• [Quoted passage]
Start of Block

These drugs could even be used to combat cancers that are resistant to the current standard treatments.
To conduct their study, the researchers created a computer programme called MultiSEp that analyses large and complex datasets.
“Understanding the molecular fingerprints of cancer can pinpoint ways to target drugs precisely to those patients where they will be most effective. Our work makes a step towards more effective and personalised cancer treatments, ultimately saving lives.
“We make our results available on the Synthetic Lethality with Genetics and Genomics web server, opening a window to share these rich resources with researchers across the scientific community – in order to accelerate progress in cancer research globally," says Dr Ian Overton, senior lecturer from the Patrick G Johnston Centre for Cancer Research (PGJCCR) at Queen's University.
Cancers usually have many mutations which can cause genetic weak spots or Achilles' heels. For example, cancers frequently become more dangerous by mutating to stop some protective genes called tumour suppressors - leaving the tumour reliant upon a back-up gene.
Hitting the back-up gene with a chemical hammer, can therefore kill the cancer cells.
This new programme has identified thousands of back-up genes in more than 700 different kinds of cancer cell types, providing the intelligence to design more effective treatments in the war against cancer.
“This research represents an important resource for researchers worldwide to extract invaluable data from functional genomics screens, that has potential to translate to significant benefits for cancer patients in the long term, but also, for researchers around the world to easily and more efficiently analyse genetic data," Dr Simon McDade, senior lecturer from the PGJCCR at Queen's University, says.

End of Block

[Source records]
Start of Block

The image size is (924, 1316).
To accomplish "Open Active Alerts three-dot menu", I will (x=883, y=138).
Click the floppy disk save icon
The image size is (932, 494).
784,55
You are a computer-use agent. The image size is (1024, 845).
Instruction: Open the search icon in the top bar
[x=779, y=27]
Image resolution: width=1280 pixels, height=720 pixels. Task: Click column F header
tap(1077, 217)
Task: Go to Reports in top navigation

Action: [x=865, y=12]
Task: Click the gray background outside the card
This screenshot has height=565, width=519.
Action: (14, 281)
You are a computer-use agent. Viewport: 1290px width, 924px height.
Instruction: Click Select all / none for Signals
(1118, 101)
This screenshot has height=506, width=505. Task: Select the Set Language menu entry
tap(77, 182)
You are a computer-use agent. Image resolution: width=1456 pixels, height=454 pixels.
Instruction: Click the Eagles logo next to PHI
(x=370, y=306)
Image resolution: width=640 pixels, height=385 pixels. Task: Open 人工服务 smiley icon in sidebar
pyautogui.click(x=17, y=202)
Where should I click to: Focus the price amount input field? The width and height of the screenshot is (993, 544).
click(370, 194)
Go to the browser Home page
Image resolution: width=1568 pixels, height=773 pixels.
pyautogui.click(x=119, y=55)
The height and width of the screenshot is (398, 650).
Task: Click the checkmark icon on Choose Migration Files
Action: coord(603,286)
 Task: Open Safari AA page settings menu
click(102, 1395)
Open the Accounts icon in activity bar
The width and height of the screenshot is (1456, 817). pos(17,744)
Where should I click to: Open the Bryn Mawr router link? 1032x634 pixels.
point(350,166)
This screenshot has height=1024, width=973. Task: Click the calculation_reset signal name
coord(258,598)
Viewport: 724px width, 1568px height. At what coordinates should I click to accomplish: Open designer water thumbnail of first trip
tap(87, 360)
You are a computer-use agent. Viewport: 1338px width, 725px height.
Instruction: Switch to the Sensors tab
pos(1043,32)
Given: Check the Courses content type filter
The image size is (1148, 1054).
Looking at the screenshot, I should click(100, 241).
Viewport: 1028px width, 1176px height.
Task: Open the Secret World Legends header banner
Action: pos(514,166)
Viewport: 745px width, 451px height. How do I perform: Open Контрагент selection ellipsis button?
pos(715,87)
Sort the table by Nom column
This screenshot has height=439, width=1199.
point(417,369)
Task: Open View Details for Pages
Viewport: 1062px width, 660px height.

End of Block

• [Assigned task A] In the passage on cancer back-up genes, what is the name of the computer program the researchers created?
• [Assigned task B] Reproduce the passage on cancer back-up genes from "Hitting the back-up" to "Queen's University, says.".

• [Exercise response A] MultiSEp

• [Exercise response B]
Hitting the back-up gene with a chemical hammer, can therefore kill the cancer cells.
This new programme has identified thousands of back-up genes in more than 700 different kinds of cancer cell types, providing the intelligence to design more effective treatments in the war against cancer.
“This research represents an important resource for researchers worldwide to extract invaluable data from functional genomics screens, that has potential to translate to significant benefits for cancer patients in the long term, but also, for researchers around the world to easily and more efficiently analyse genetic data," Dr Simon McDade, senior lecturer from the PGJCCR at Queen's University, says.